Lib Dem members have called on their leadership to change the health bill, led by Baroness Shirley Williams, who called the plans 'lousy'. Even John Pugh MP, Lib Dem lead on health, has spoken out against the plans. In polls two thirds of the public oppose the plan for GPs to take over the health budget - even right-wingers like Tebbit have criticised the plans - although he has suggested going further and privatising all health trusts. Click read more to see more and take action.
Lord Tebbit said Health Secretary Andrew Lansley’s plans could bring “unfair” competition, enabling private firms to cherry pick. He is quotes saying: “It’s fine for the private sector, which doesn’t have responsibility for teaching and bringing on young surgeons, to take the straightforward and easy stuff. But that means the public sector is then left without the base of work to subsidise the more difficult surgery and the teaching of surgeons.”

Lord Tebbit, whose wife Margaret was left in a wheelchair after the IRA Brighton bomb attack in 1984, spoke of his experience as chairman of a charitable fund which helped the Nuffield Orthopaedic Centre NHS Trust. He told how a local private hospital was contracted by the NHS to help shorten waiting lists. “But the damage it did to the finances of Nuffield and its ability to carry out training... was quite considerable. The private sector hospital had neither any obligation, nor wish, to take on the more difficult and complex surgery. It had no obligation to teach the next generation of surgeons the skills they would need to deal with such work. That was all left to be done by the NHS hospital. But the NHS hospital lost income from that bread-and-butter work. It no longer had enough of the routine work for young surgeons to gain the experience needed to take on difficult and complex work and it ran into real financial difficulties.”
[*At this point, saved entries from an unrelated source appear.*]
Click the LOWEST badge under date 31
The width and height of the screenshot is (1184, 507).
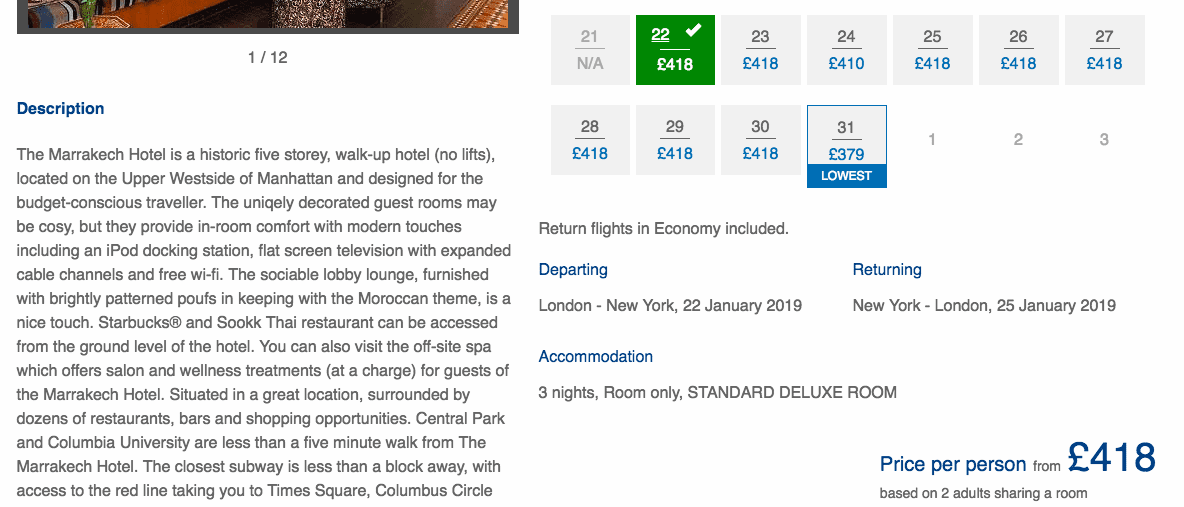pos(846,176)
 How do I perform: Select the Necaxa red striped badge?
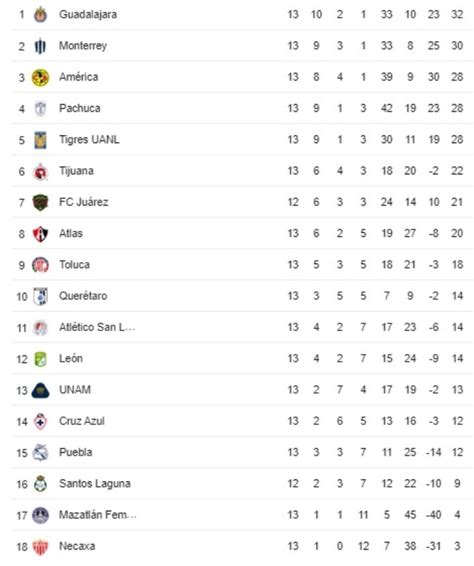click(x=40, y=547)
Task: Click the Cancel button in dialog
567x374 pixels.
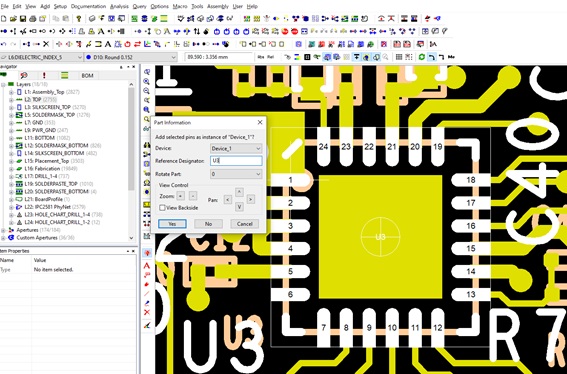Action: pyautogui.click(x=244, y=224)
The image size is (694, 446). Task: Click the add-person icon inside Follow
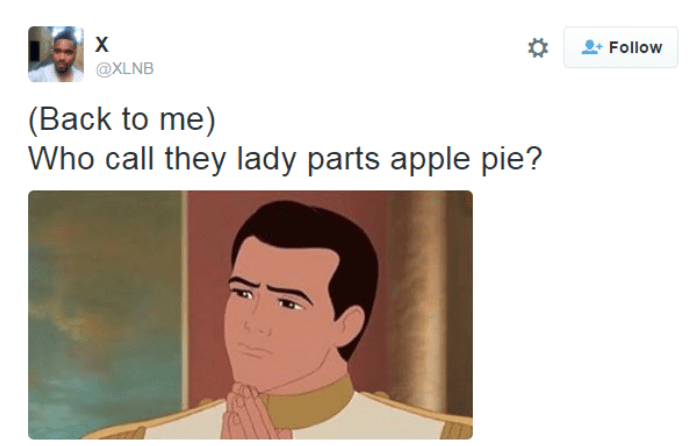591,47
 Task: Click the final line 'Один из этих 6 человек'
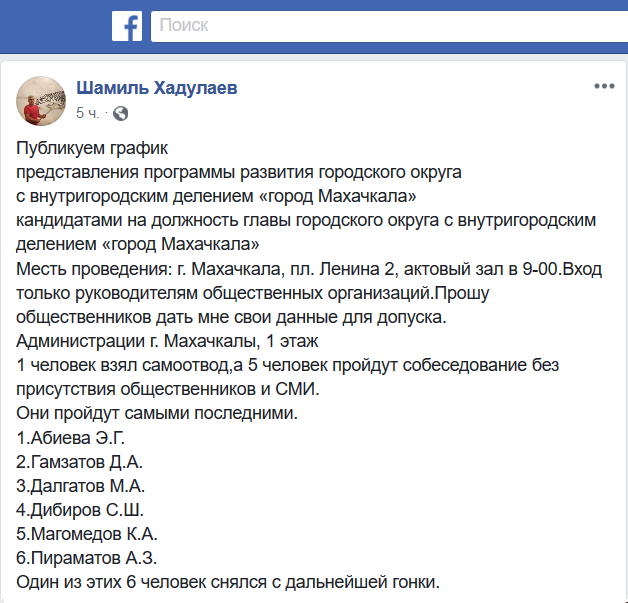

The US-style health system the government wants is not the answer. We must fight these moves to privatisation. Virtually every health organisation is against the moves. Cameron should be listening to those who do the jobs. As the Guardian reports: "There is still no political agreement at the top of the government on whether the delay is merely a symbolic concession to re-explain the reforms...or to rewrite them." And as today's Daily Mail puts it, many within No.10 are: "hoping the reforms will go ahead but more slowly and with the Government getting some credit for having taken note of criticism..."

Can we get a real rethink of Lansley's disastrous plans? If enough of us tell our MPs that we don't want these changes to the NHS, we might be able to tip the decision the right way. 38 Degrees have set up an email to MPs - please sign it at:
http://www.38degrees.org.uk/NHS-email-MP

Here's Caroline Lucas talking on the Westminister Hour on Sunday re the NHS: “I think what the NHS needs more than anything just now is a period of stability. It’s had so many changes over the year – and of course, Labour have got a pretty short memory here, because it was Labour that brought in the market principle, into the NHS. The government promised no top-down re-organisation, yet now what we’re facing is the greatest upheaval in the organisation’s history. There are very real worries from the British Medical Association, among others, that what this is going to do is to bring in privatisation, more and more competition. The overall impression left by this government is one of complete incompetence. You get the sense that Cameron has to keep rushing in to sort out ill-thought-out policies that his ministers are proposing. We’ve already had the spectacular u-turn on the forests sell-off with Caroline Spelman; we’ve had Michael Gove with the school sports partnership; having to do another u-turn, we were just hearing the other day about the EMA, the Education Maintenance Allowance, and many more of them.”